RECORDS Start Marker

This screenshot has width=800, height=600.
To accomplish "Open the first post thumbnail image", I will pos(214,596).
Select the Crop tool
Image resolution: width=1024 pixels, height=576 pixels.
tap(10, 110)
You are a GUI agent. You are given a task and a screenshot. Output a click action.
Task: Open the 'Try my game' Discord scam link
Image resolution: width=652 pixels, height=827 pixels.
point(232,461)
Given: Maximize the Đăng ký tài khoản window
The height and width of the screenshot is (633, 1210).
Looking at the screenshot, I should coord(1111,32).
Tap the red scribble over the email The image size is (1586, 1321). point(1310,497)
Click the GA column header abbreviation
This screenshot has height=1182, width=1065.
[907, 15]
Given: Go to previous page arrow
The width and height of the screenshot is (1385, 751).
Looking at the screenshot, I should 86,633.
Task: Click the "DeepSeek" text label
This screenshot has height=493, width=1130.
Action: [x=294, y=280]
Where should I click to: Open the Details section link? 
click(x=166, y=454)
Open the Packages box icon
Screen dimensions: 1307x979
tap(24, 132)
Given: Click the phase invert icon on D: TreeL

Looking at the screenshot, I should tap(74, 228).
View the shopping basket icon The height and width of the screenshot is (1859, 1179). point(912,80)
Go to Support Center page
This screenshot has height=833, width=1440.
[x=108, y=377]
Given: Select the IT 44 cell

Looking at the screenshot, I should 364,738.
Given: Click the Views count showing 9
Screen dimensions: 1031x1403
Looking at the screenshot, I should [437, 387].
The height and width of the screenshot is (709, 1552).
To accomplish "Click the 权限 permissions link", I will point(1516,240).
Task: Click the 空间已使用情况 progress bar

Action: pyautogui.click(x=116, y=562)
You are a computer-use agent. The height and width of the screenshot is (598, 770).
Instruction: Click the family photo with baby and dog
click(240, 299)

RECORDS End Marker

TASK DIRECTIONS:
Your answer must be the lines from the one that contains "Instruction: Click the" through the last line of the entries above, copied exactly, with no other lines.

ANSWER BOX:
Instruction: Click the family photo with baby and dog
click(240, 299)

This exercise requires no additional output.